From a school dropout and teen Mom to university graduate
Kim Angus-Dennis
Kim Angus-Dennis

– How Kim Angus-Denis fulfilled her dream of becoming a nurse

By Svetlana Marshall

Kim Angus-Dennis was just six years old when her mother had fallen into a state of depression.

Kim Angus-Dennis attending to one of her patients at the Kwakwani Public Hospital
Kim Angus-Dennis attending to one of her patients at the Kwakwani Public Hospital

“She would just sit there in a corner and not say anything. You would expect that a mother would speak to her children, relate to them, laugh with them or something, but she did nothing.”

It was a condition that Kim did not understand but one which had changed her life and the lives of her brothers and sisters in so many ways.

The second of six children, Kim was forced to leave school while in fourth form. At the time, she was a promising 15-year-old student at the Wismar Christianburg Multilateral School in Linden where she had lived after migrating from Alexander Village as a child.

Approximately two years after leaving school, Kim became pregnant and gave birth to her first child at the age of 18 in 1983.

Graduation Day November 2011
Graduation Day November 2011

“My daughter’s father had made many promises, and you know when you are young and in love you believe everything? I was like that. I believed him when he said he would come back, but two years after he left for the States, we never heard back from him.”

By then, Kim’s older sister had left home, and her father soon followed.

“I think it became very challenging for my father to look after us. Maybe he felt pressured, or maybe he could not deal with it all together, so he went to Kwakwani in 1985 and left us behind.”

Kim Angus-Dennis attending to another patient
Kim Angus-Dennis attending to another patient

After two long years of hardship, Kim in 1987, wrote her father inquiring about a possible job opening at Bauxite Company where he was working in Region 10. At the time, the company was hiring employees’ children, and so in May 1987 she was a successful candidate after writing the Guyana Mining Enterprise Limited (GUYMINE) entrance exam.

At a result, on July 9, 1987 Kim began working in the company’s Electrical Department in Kwakwani as an electrical helper – a position she held for five years.

Though thankful for the opening, Kim felt the need to fulfill her calling.

“When my mother got sick, I didn’t understand. I didn’t understand what depression was, I didn’t know what mental illness was, and so from an early age I said to myself I must become a nurse, so I can understand these illnesses and be in a better position to help my mother. So after five years I opted to be a nurse.”

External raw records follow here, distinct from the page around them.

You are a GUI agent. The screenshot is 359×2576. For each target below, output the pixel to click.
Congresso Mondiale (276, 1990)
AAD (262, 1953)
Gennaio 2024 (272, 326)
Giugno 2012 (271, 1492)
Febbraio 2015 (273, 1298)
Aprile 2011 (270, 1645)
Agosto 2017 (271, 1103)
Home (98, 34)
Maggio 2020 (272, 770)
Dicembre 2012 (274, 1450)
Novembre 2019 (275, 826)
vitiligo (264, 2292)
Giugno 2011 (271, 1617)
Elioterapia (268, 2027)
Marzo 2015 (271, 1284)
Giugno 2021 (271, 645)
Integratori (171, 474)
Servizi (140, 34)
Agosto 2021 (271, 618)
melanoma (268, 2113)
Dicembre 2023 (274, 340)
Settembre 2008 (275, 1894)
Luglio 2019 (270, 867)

Determined to fulfill her calling, Kim in 1991 wrote the Nurses Recruitment Examination and was successful. With a scholarship from the then bauxite company, which at the time had been renamed Berbice Mining Enterprise (BERMINE), the single mother of one commenced studies at the Charles Rosa School of Nursing in Linden in 1992 in her pursuit to become a Professional Nurse commonly known as a Registered Nurse (RN).

But her pursuit was not without challenges. By 1994, she became pregnant with her second child and in January 1995 – nine months before her final examination, Kim was removed from the school.

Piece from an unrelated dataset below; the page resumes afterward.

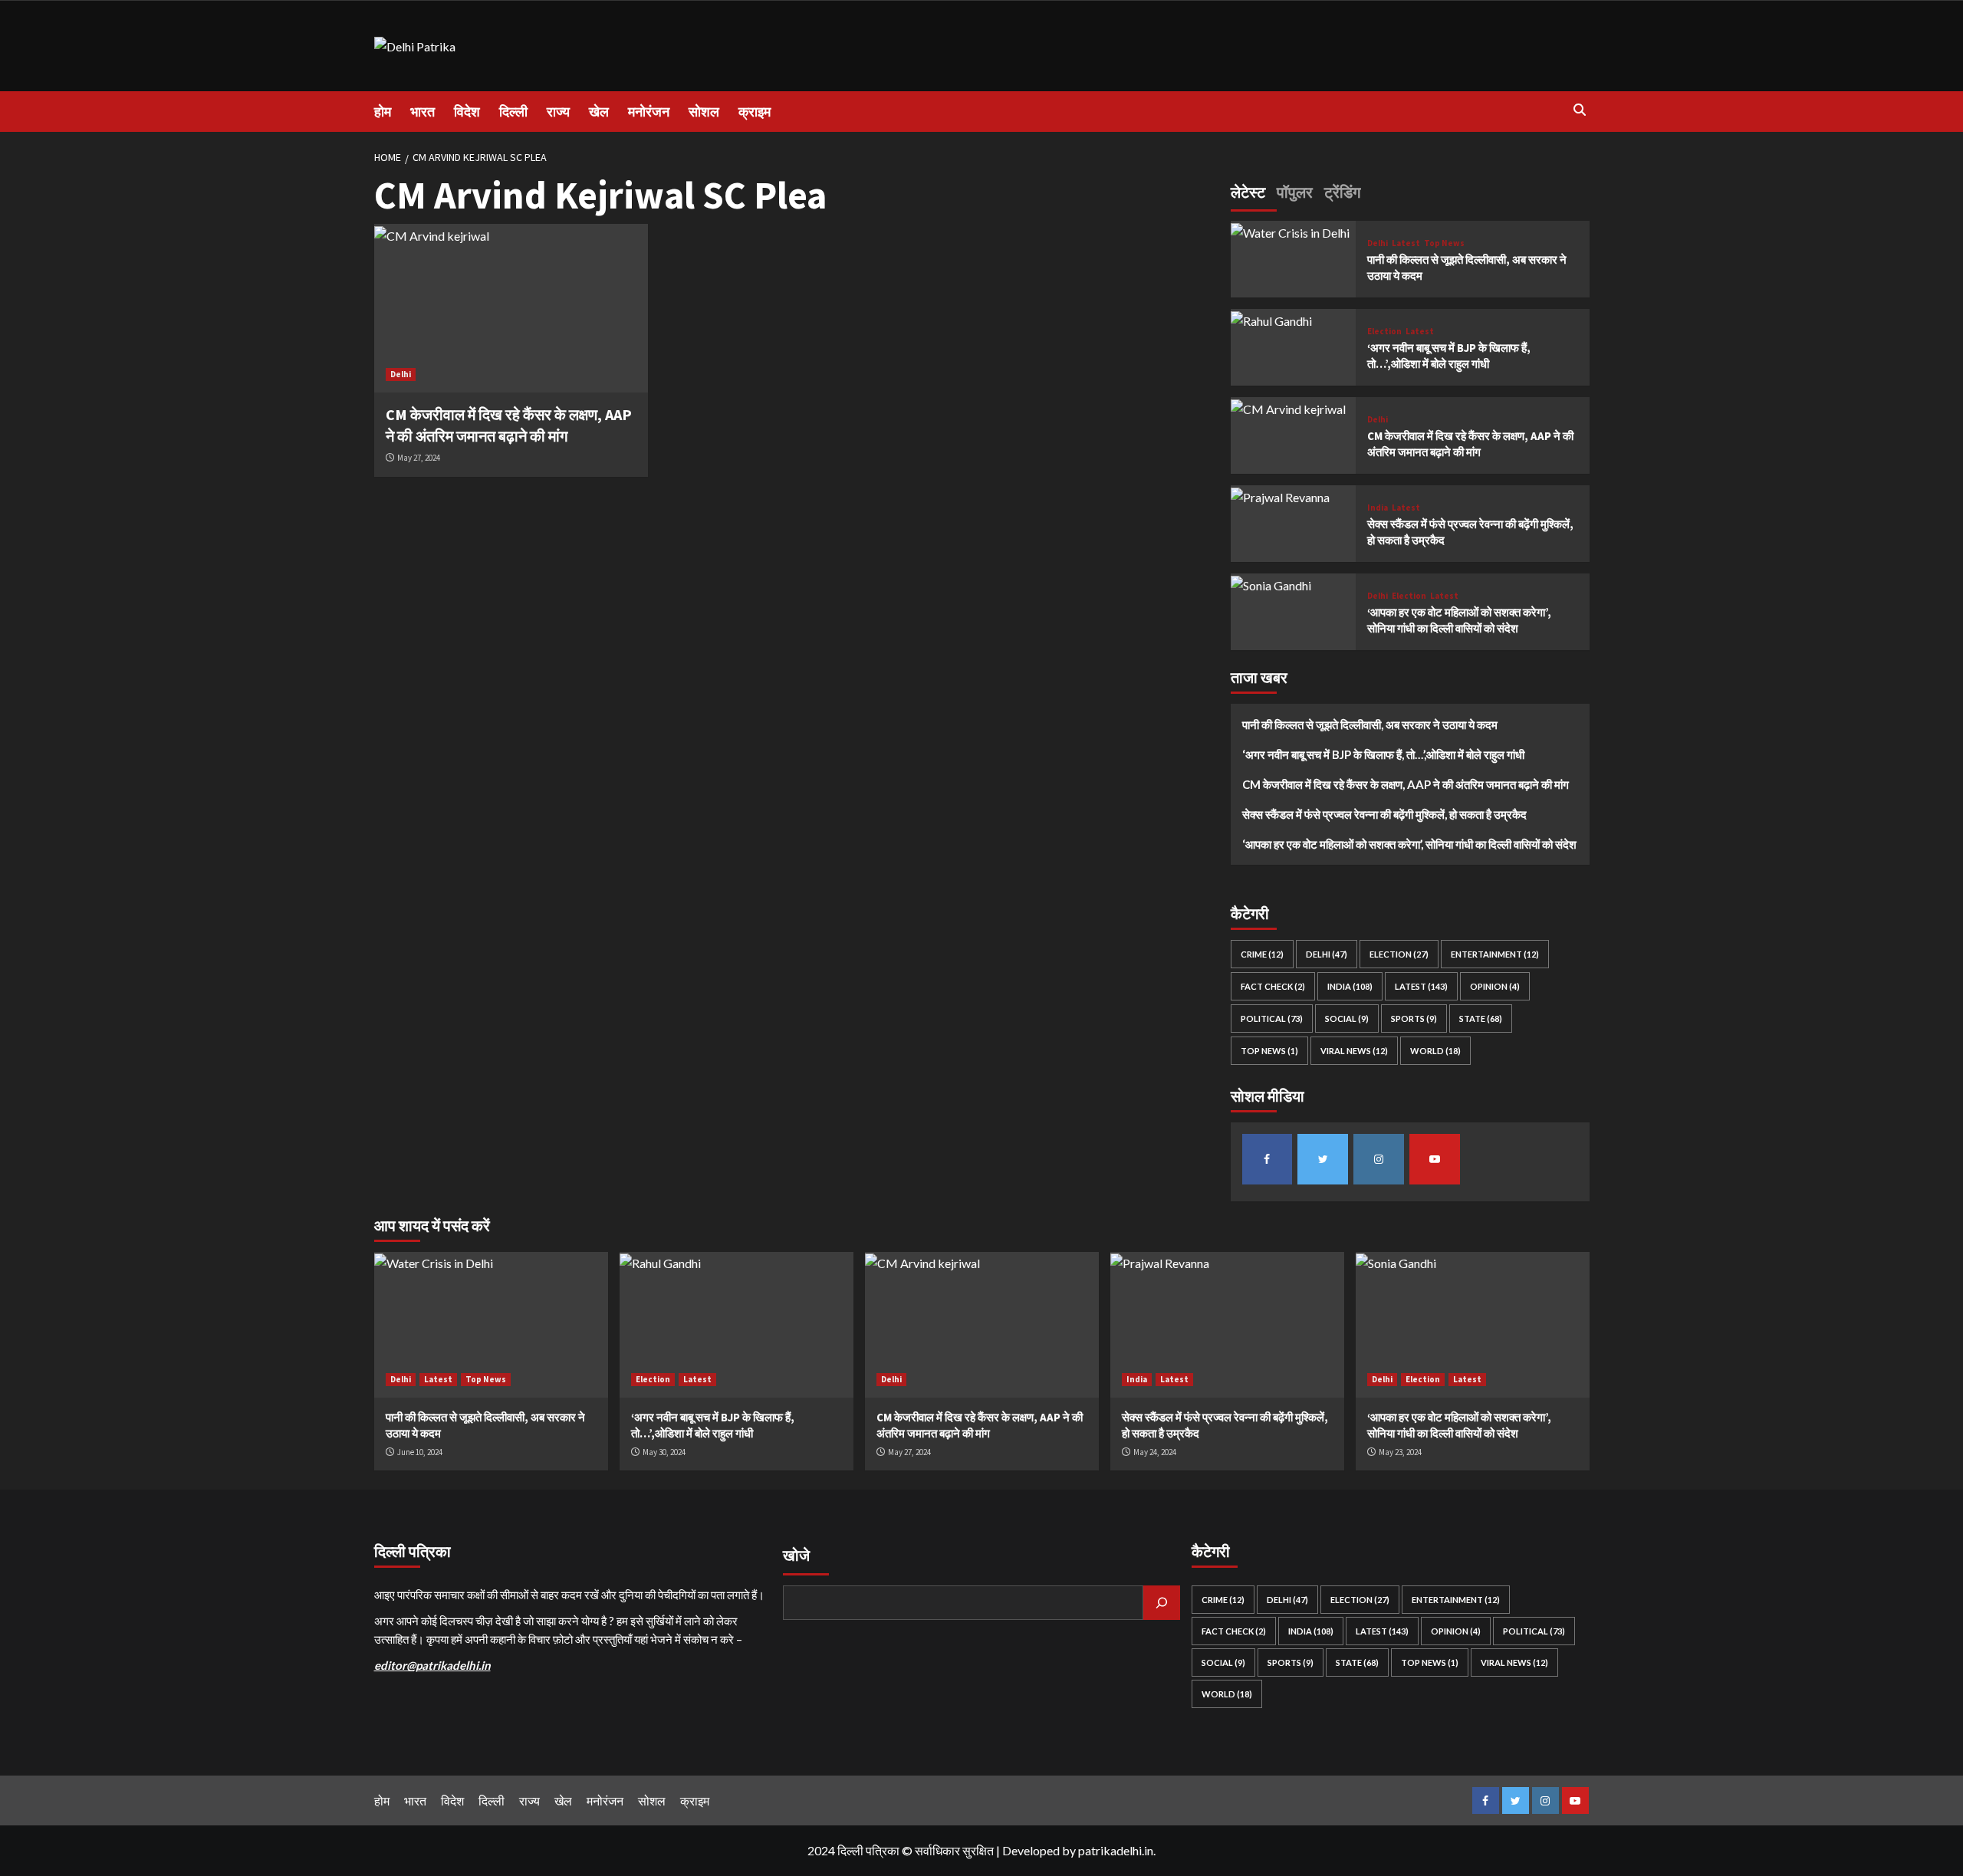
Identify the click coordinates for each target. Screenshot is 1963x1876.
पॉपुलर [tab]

“They said I broke the principles of the school.” Upon returning to home, she worked as a Nurse Aid at the Kwakwani Hospital.

In 1998, she resumed her studies but this time at the Georgetown School of Nursing. She graduated in 2002. She later graduated from the Charles Rosa School of Nursing in 2007 after completing the one-year Midwifery Programme.

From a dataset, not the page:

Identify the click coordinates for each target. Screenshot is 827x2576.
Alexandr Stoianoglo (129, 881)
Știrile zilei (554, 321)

Her not having any Caribbean Secondary Education Certificate (CSEC) subjects did not prevent her from moving onto the next level.

In November 2011, she graduated from the University of Guyana with a Bachelor of Science in Nursing.

“I passed with Credit. Had it not been for the grace of God, it would not have been possible,” Kim posited.

Kim has since returned to Kwakwani Public Hospital where she continues to do her job selflessly.

It was her positive outlook on life, and love for her profession for which she diligently executes, that led her being presented with the prestigious Gloria Noel Award by the Guyana Nurses Association (GNA) last August.